Andrea argues that the ALJ erred when evaluating the opinion evidence, assessing the RFC, and conducting the symptom assessment. In reviewing the ALJ’s decision, the court does not reweigh the evidence or substitute its own judgment for the ALJ’s. See Pepper v. Colvin, 712 F.3d 351, 362 (7th Cir. 2013). The court asks only whether the ALJ applied the correct legal standards and whether the decision has the support of substantial evidence. Burmester v. Berryhill, 920 F.3d 507, 510 (7th Cir. 2019). Substantial evidence means only “‘such

relevant evidence as a reasonable mind might accept as adequate to support a conclusion.’” Prater v. Saul, 947 F.3d 479, 481 (7th Cir. 2020) (quoting Biestek v. Berryhill, 139 S. Ct. 1148, 1154 (2019)). Even where there is adequate evidence in the record to support the decision, the findings will not be upheld if the ALJ does not “build an accurate and logical bridge from the evidence to the conclusion.” Berger v. Astrue, 516 F.3d 539, 544 (7th Cir. 2008) (quotation and citation omitted).

A. Symptom Assessment The court begins its analysis with Andrea’s challenge to the ALJ’s evaluation of her subjective complaints because doubts about her credibility were critical to the disability determination. See Curvin v. Colvin, 778 F.3d 645, 651 (7th Cir. 2015) (noting that when neither treating nor consulting physicians’ opinions support a disability claim the outcome rests on ALJ’s symptom assessment). An ALJ’s symptom assessment is entitled to “special deference” and may be overturned only if it is “patently wrong.” Summers v. Berryhill, 864 F.3d 523, 528 (7th Cir. 2017). The regulations require the ALJ to consider factors such as the claimant’s medical

history, diagnosis, treatment, daily activities, and any other evidence when assessing the severity of the claimant’s symptoms. See SSR 16-3p, 2017 WL 5180304, at *7-8 (Oct. 25, 2017). The court will not disturb an ALJ’s evaluation of a claimant’s symptom descriptions if it is logically based on specific findings and evidence in the record. Murphy v. Colvin, 759 F.3d 811, 815 (7th Cir. 2014). Andrea first argues that the ALJ applied a harsher standard than the regulations permit in evaluating her symptom allegations. (R. 15, Pl.’s Mem. at 16.)

The ALJ found that Andrea’s statements regarding the severity of her symptoms were “not fully consistent with the evidence.” (A.R. 15.) According to Andrea, the standard must be whether her statements are reasonably consistent under a preponderance of the evidence standard. (R. 15, Pl.’s Mem. at 16 (citing 20 C.F.R. §§ 404.901, 404.953(a)).) The government is correct that courts in this circuit— including this court—have declared that the inclusion of boilerplate language, like

the “not fully consistent” phrasing that the ALJ used here, can amount to harmless error if the ALJ has otherwise explained her conclusion that the claimant’s statements are not reliable. (R. 21, Govt.’s Mem. at 13); see, e.g., Stephen M. v.
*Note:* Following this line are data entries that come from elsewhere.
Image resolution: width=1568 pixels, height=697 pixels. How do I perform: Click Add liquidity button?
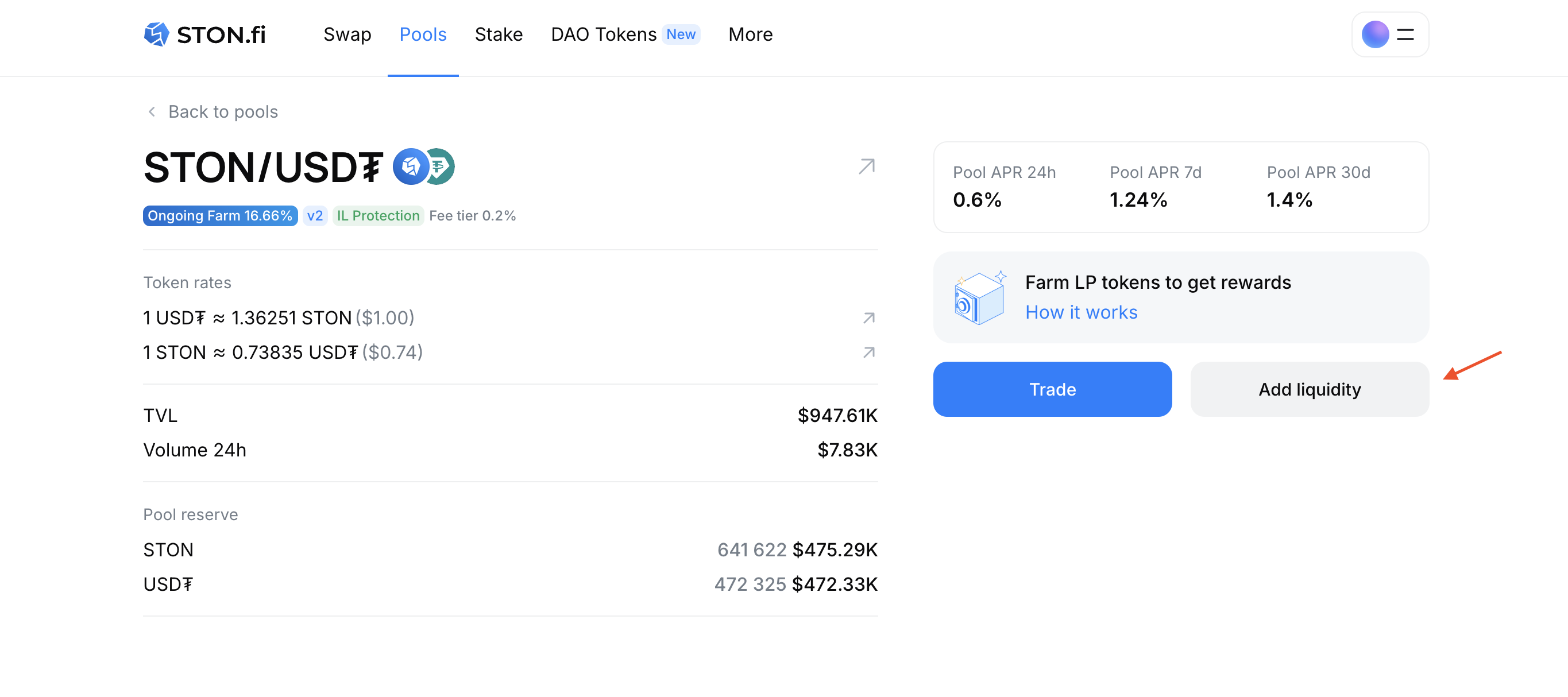(1309, 389)
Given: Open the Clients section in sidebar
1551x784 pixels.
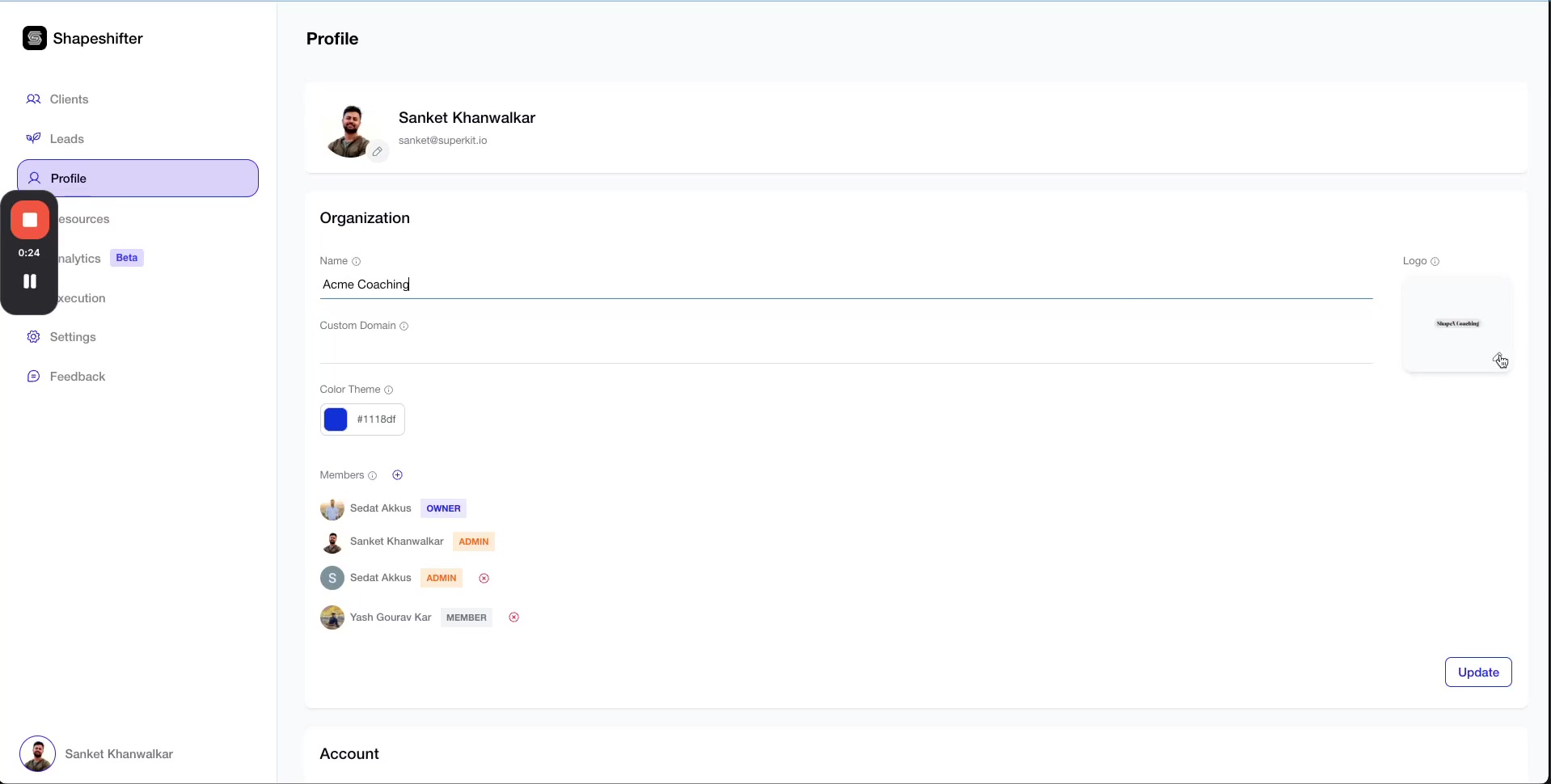Looking at the screenshot, I should click(69, 99).
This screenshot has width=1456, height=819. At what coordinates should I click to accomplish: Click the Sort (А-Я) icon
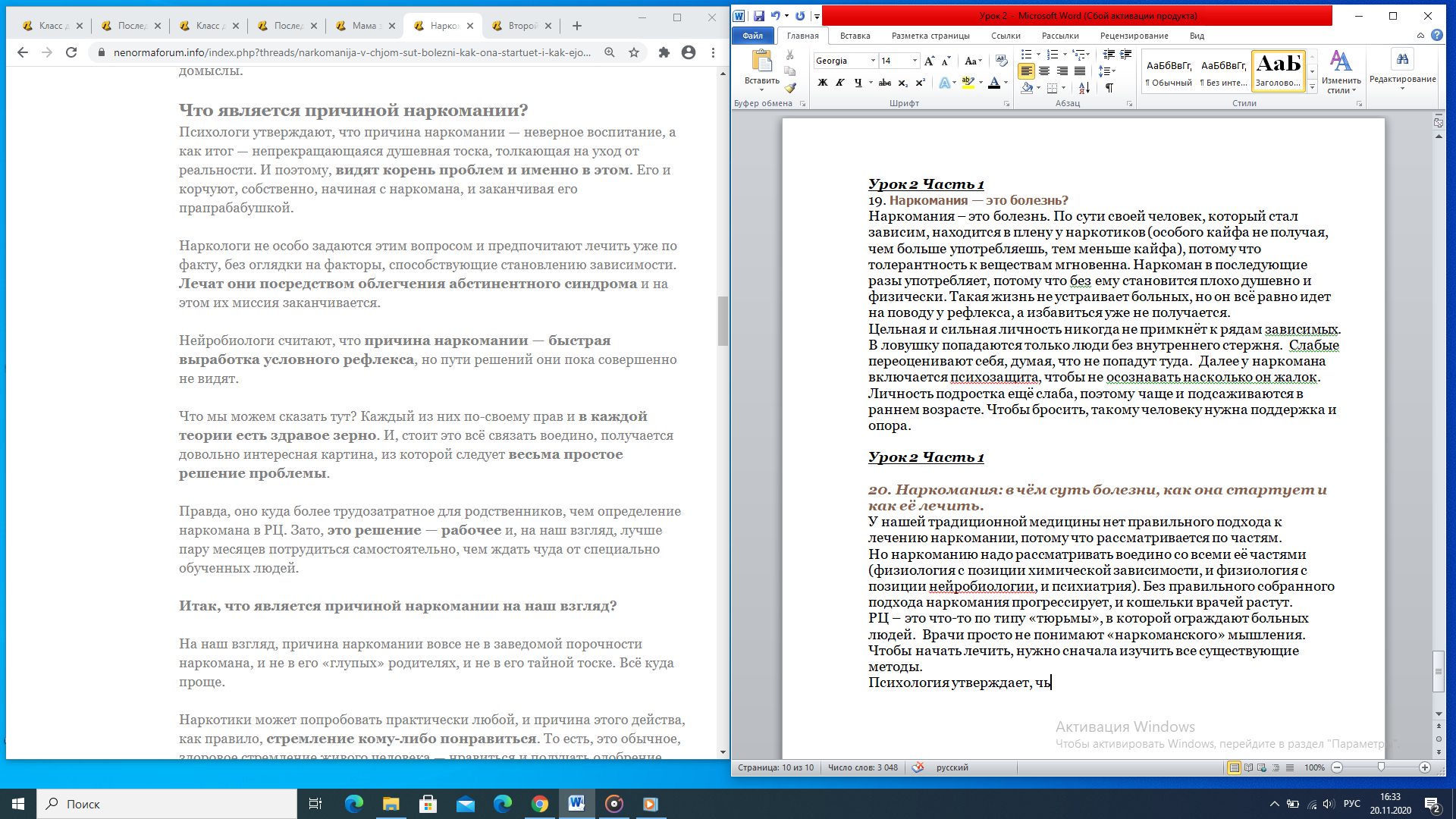pyautogui.click(x=1084, y=88)
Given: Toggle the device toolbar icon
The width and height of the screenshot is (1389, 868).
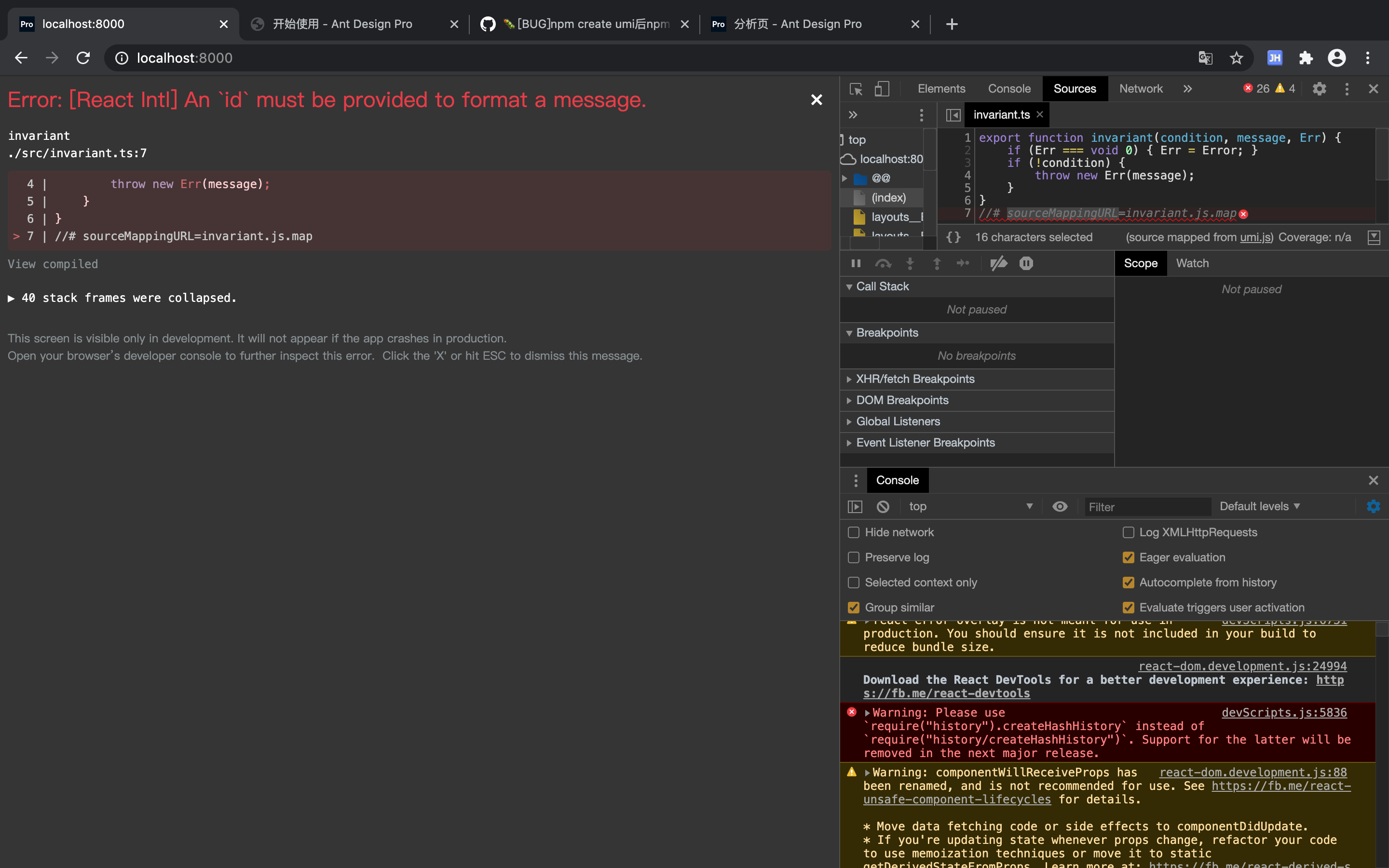Looking at the screenshot, I should click(x=882, y=89).
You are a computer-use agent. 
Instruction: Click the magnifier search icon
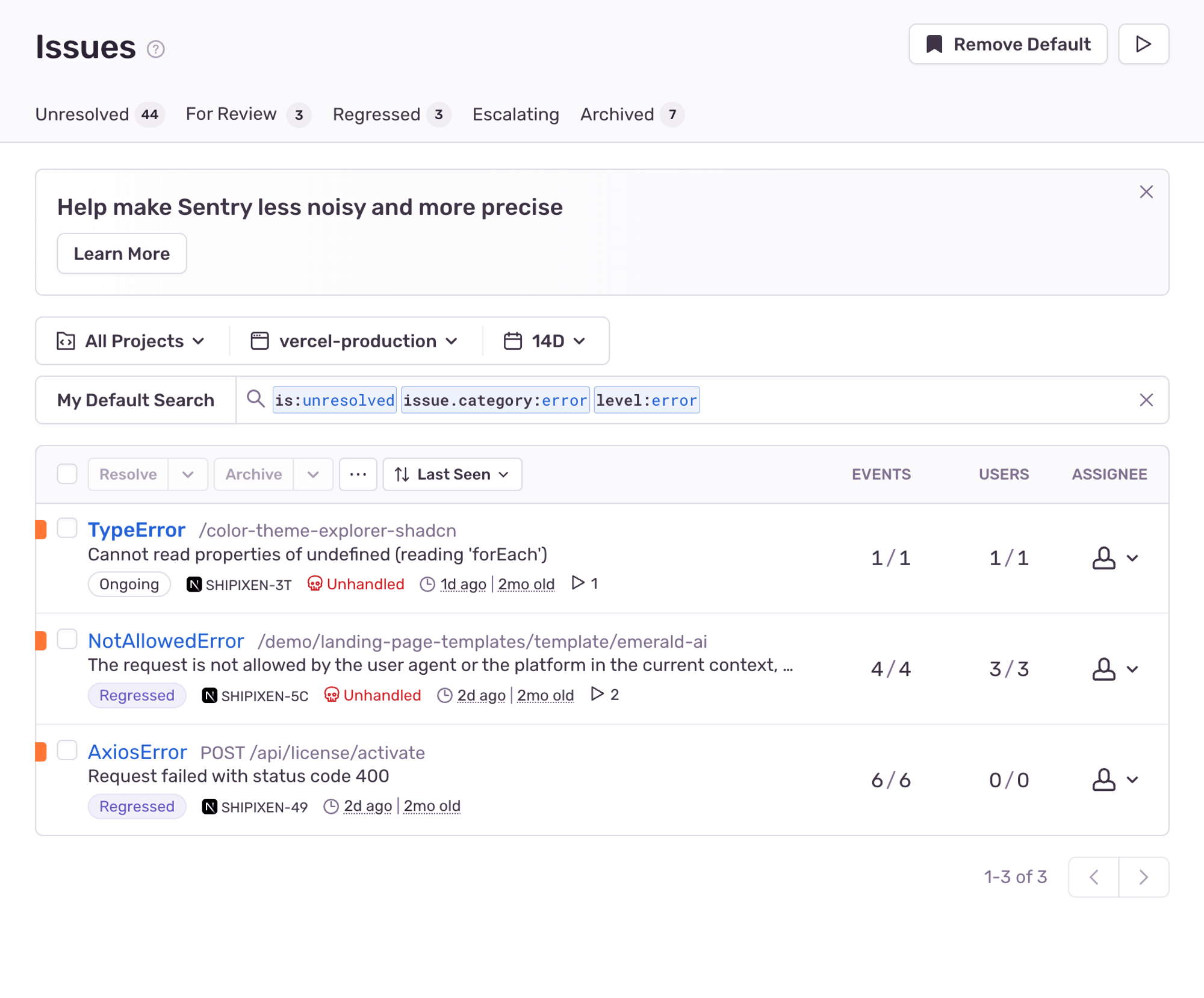[x=255, y=399]
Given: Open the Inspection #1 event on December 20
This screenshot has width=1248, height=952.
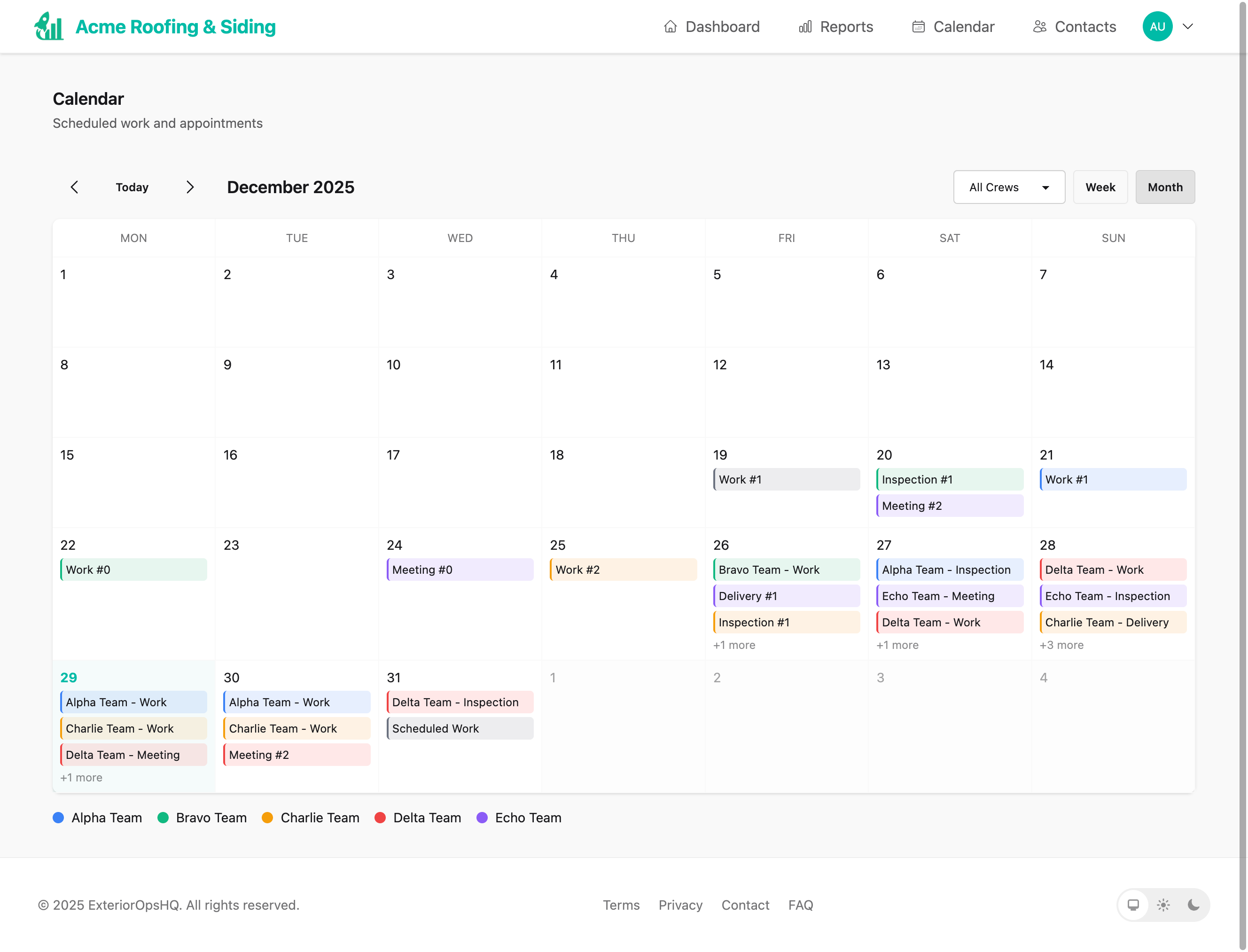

Berryhill, No. 17 CV 7608, 2019 WL 2225986 at *7 (N.D. Ill. May 23, 2019); Phillips v. Berryhill, 17 CV 4509, 2018 WL 4404665, at *6 (N.D. Ill. Sept. 17, 2018). Moreover, the Seventh Circuit has affirmed cases in which the “not fully consistent” boilerplate language appeared in the ALJ’s decision without any indication that the language is problematic. See Cooley v. Berryhill, 738 Fed. Appx. 877, 880 (7th Cir. 2018); Reed v. Colvin, 656 Fed. Appx. 781, 787 (7th Cir. 2016).

Here the court finds that, despite the problematic language, the ALJ considered the applicable factors when assessing the severity of Andrea’s symptoms and made specific findings to support her decision. The ALJ considered the objective medical evidence and the opinion evidence, as well as Andrea’s symptom complaints, statements to doctors, medications, and treatment. (A.R. 15-16); SSR 16-3p, 2017 WL 5180304 at *7-8. Based on her review of the evidence and testimony, the ALJ determined that Andrea was able to perform a full range of

work with non-exertional limitations. (A.R. 14.) Thus, Andrea’s claim that the ALJ disregarded her statements about the severity of her symptoms and the effect they have on her ability to work solely because they are not substantiated by objective medical evidence is incorrect. (See R.